Pelumi Nubi, 29 anni, è una creatrice di contenuti e influencer di viaggi nata a Lagos, in Nigeria, e cresciuta nel Regno Unito. Quest’anno è salita agli onori delle cronache per aver intrapreso un viaggio che nessun altro aveva mai tentato prima: andare in macchina da Londra a Lagos, per un totale di diecimila chilometri. È partita il 24 gennaio su una piccola Peugeot 107 viola – appositamente modificata per ospitare una cucina e un letto, e soprannominata Lumi – ed è arrivata al campus dell’università di Lagos il 7 aprile, dopo aver attraversato diciassette paesi, tra cui Francia, Marocco, Senegal e Sierra Leone. Il suo obiettivo ha spiegato Nubi era mostrare che “viaggiare è facile, sicuro e fattibile”, anche per donne nere da sole, come lei.

In realtà non è stata una passeggiata: a parte la fatica e le lunghe attese alle frontiere, Nubi ha quasi distrutto la macchina in un incidente. In ogni caso è arrivata sana e salva a destinazione, con grande gioia di tutti i suoi follower sui social. Accendendo i riflettori sull’Africa occidentale, Nubi voleva anche cambiare il modo in cui la regione viene vista nel mondo, valorizzando attrazioni e monumenti, come la basilica di Nostra signora della pace di Yamoussoukro, in Costa d’Avorio, probabilmente la più grande chiesa del mondo.

Per alcuni commentatori africani l’impresa di Pelumi Nubi rappresenta qualcosa di più di una trovata promozionale o di un record da battere. Come scrive Osione Oseni-Elamah sul magazine nigeriano The Republic, getta nuova luce sulle sfide e sui successi della libertà di circolazione in Africa occidentale. Secondo lei era perfettamente appropriato che il viaggio terminasse a Lagos: proprio in questa città, nel 1975, sedici paesi firmarono il trattato fondativo della Comunità economica degli stati dell’Africa occidentale (Cédéao/Ecowas) con la missione di promuovere l’integrazione economica nella regione. Per viaggiare, Nubi ha fatto valere uno dei suoi diritti di cittadina della Cédéao. Dal 1980, con l’abolizione dei visti d’ingresso, le persone che vivono in questa regione possono entrare in qualsiasi stato membro e restarci per novanta giorni.

Incidenti e ostacoli
Nonostante la meticolosa pianificazione del viaggio, Nubi ha comunque incontrato degli ostacoli.
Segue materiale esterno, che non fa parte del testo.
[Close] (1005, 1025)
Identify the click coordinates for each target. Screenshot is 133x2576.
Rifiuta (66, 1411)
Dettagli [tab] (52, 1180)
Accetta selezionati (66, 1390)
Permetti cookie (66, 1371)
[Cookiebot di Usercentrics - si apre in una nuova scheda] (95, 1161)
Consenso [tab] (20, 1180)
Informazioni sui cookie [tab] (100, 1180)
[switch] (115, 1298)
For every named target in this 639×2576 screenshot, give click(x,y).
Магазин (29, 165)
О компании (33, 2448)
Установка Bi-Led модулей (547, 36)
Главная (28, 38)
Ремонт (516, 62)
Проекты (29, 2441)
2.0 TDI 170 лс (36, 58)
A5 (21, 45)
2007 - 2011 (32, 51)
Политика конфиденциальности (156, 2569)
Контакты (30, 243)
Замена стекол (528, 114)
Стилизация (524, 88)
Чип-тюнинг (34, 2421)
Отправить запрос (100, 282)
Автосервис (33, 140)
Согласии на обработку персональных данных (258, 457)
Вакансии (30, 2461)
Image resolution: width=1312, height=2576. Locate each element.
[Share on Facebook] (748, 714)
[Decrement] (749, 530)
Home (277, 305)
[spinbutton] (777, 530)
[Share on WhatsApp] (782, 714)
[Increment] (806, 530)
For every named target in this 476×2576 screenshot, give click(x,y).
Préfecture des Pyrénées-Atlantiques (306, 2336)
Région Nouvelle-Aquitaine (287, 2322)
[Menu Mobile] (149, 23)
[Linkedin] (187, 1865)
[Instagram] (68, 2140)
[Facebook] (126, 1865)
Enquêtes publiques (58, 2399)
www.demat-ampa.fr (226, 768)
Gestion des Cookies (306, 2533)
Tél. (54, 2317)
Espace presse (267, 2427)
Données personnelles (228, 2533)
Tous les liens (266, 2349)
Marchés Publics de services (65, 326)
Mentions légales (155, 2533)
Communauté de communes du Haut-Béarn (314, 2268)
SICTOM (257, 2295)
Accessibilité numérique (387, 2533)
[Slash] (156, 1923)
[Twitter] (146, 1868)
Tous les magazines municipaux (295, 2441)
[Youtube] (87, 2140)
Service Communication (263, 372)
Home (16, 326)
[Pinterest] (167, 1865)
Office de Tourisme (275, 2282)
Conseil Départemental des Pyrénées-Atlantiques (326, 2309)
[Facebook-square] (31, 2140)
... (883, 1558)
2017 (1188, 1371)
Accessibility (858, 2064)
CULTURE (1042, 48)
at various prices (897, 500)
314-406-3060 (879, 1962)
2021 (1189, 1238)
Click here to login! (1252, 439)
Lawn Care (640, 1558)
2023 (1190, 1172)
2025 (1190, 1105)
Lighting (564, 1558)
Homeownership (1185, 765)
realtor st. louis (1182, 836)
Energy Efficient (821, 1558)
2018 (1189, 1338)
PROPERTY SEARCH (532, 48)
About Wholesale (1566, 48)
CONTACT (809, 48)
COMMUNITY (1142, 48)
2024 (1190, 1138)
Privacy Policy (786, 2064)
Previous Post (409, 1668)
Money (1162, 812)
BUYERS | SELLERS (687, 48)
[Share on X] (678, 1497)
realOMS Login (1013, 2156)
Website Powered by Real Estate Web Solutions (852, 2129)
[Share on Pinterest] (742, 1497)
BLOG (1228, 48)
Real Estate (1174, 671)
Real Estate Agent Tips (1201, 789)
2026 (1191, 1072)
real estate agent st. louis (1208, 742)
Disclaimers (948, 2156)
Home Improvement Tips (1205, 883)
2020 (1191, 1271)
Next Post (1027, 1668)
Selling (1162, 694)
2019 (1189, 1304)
Alla frontiera senegalese la sua auto non poteva entrare senza un certo documento. Un altro impedimento è stata la corruzione degli agenti di frontiera, già documentata in diversi studi socioeconomici. Nubi ha avuto difficoltà a entrare in Costa d’Avorio, dove le sono stati chiesti 60mila franchi cfa, che lei era disposta a pagare ma solo se avesse avuto una ricevuta ufficiale. Per questo ha dovuto aspettare nove ore.

“La libera circolazione delle persone è essenziale per realizzare il libero scambio, per facilitare la circolazione di beni e servizi attraverso le frontiere”, scrive Oseni-Elamah. “Per la Cédéao, è un riconoscimento della storia culturale della regione. Prima della colonizzazione, l’Africa occidentale era la patria di gruppi etnici con una storia culturale condivisa che andava oltre i confini degli stati di oggi”.

Oggi l’unità dell’organizzazione è messa a dura prova. In Nigeria il 7 luglio si è riunito l’ultimo vertice della Cédéao, ma con degli assenti di peso. Il giorno prima si erano infatti incontrati a Niamey i leader golpisti di Mali, Burkina Faso e Niger, che avevano deciso di creare una loro confederazione, l’Alleanza degli stati del Sahel (Aes), in quello che è stato visto come un gesto di netta rottura con l’organizzazione regionale, da cui erano stati sospesi. I paesi rimasti, però, non si rassegnano e hanno incaricato i presidenti del Senegal, Bassirou Diomaye Faye, e del Togo, Faure Gnassingbé, di aprire un dialogo con i golpisti. La posta in gioco è alta: l’uscita dei tre paesi rischia di mandare a monte un progetto longevo e ambizioso, nato quasi cinquant’anni fa.